Brent bent down and judged. “Definitely.”

“You think so? I'm glad.” She glanced at him. “Do you paint?”

“Not really. Just a little bit, sort of.” He thought of his recent efforts—oversized eyes, drips running down the wood—and watched in wonder as she somehow ferried the crab's qualities to paper.

“A sort-of artist? That's me, too.”

She was small and tanned, dressed in jeans and a moth-gnawed blue sweater. Brent thought her thick gray hair beautiful and wondered why his mother dyed hers.

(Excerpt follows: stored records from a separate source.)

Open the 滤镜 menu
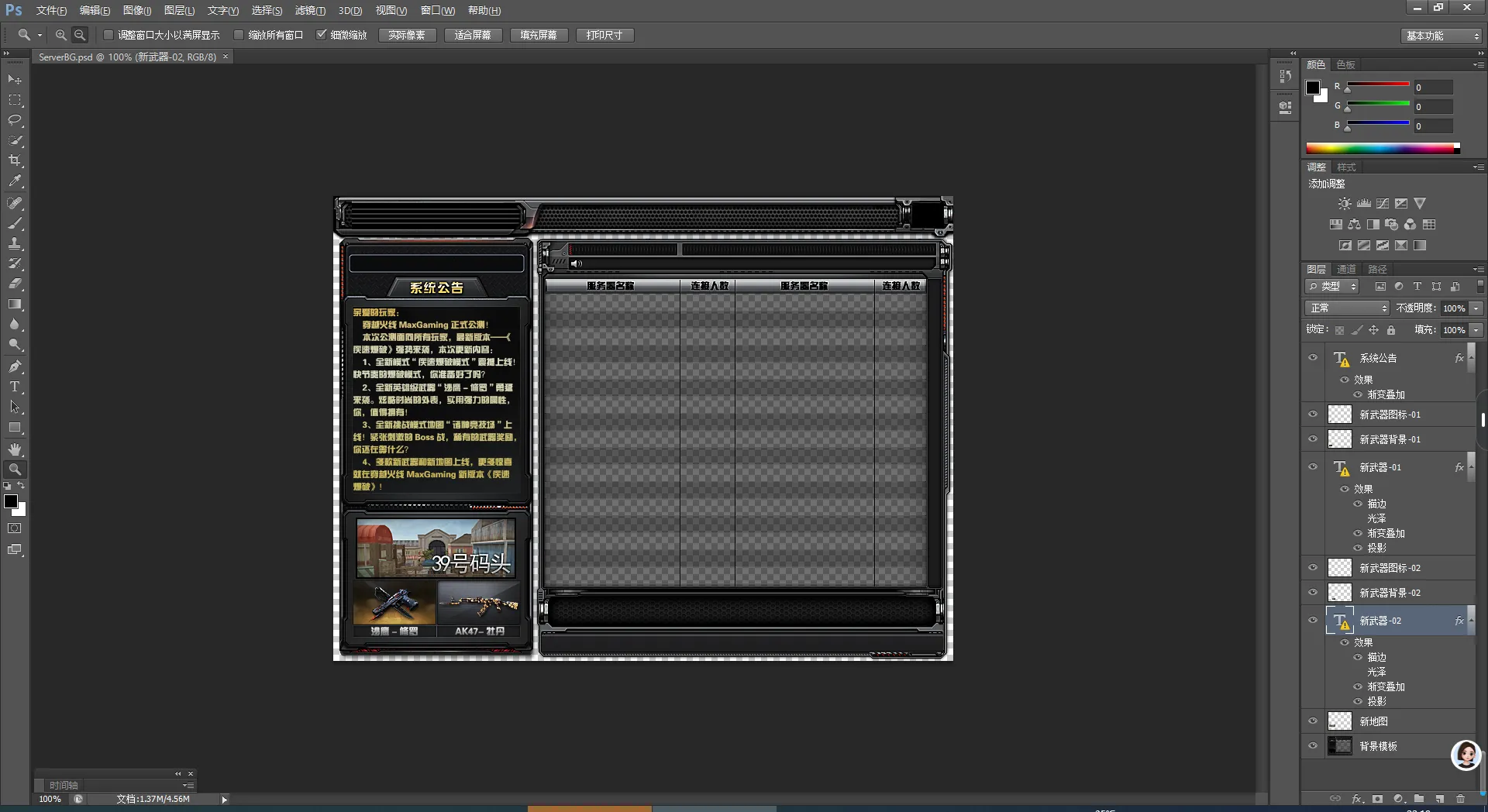point(310,10)
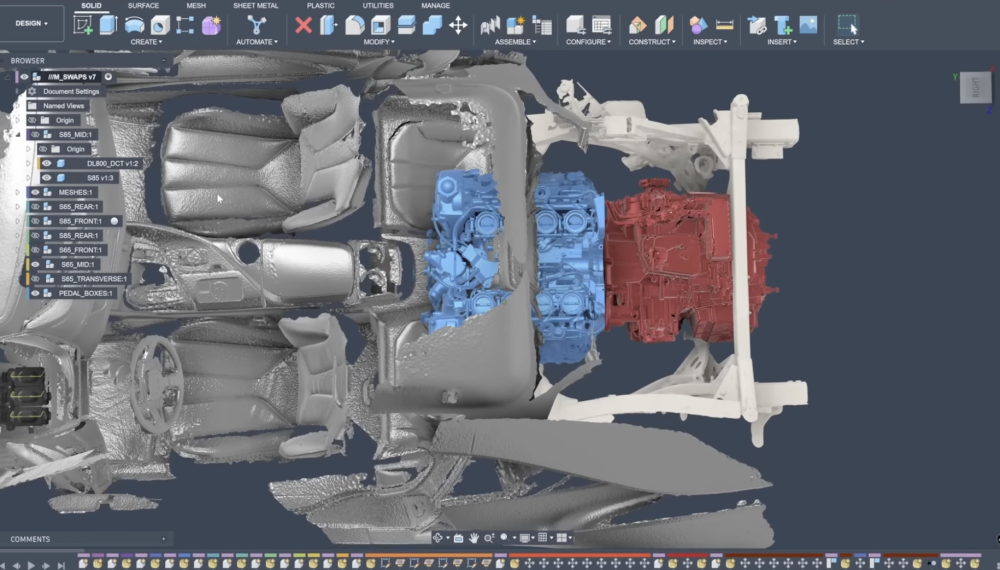The width and height of the screenshot is (1000, 570).
Task: Select the S65_TRANSVERSE:1 component
Action: click(94, 279)
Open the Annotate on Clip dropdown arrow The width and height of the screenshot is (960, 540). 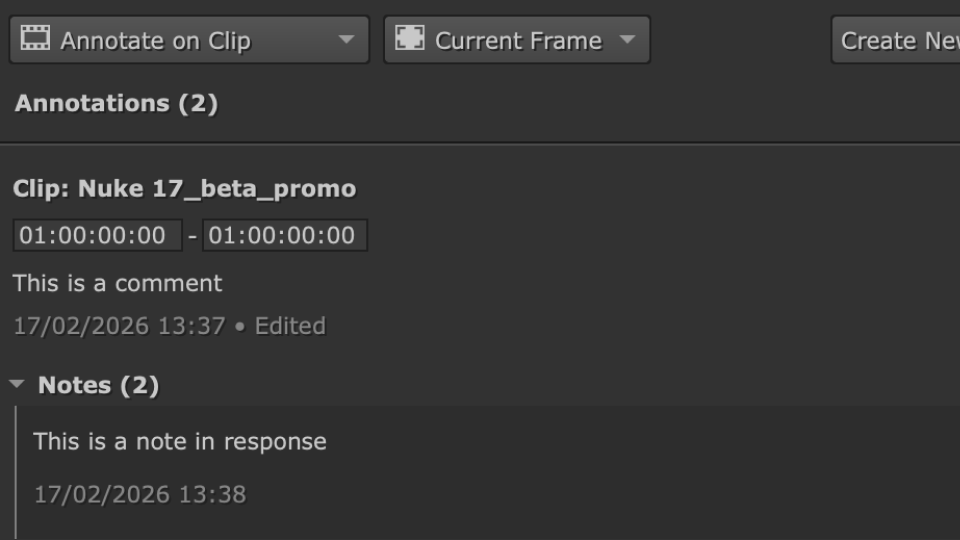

“When I was your age I honestly dreamed of painting world-famous masterpieces.” She mixed a pale orange. “Now I just paint.” She did so in silence, then turned toward Brent. “This morning they played some Corelli on the radio. Composed in 1681. Don't you find it amazing that we're still listening to it, whole centuries later?”

Brent wondered how long his whirligigs would last. “I guess so.”

“Amazing, and rare. The darkness swallows up most of us.” She swirled her brush in a jar of water. “Not that he could know we still play it.” She gestured toward a house, tall and white as a lighthouse, out on a point. “I very nearly walked outside and called, ‘Hello, Arcangelo Corelli!' as loud as I could across the water. Is that crazy? Have you ever wanted to do that?”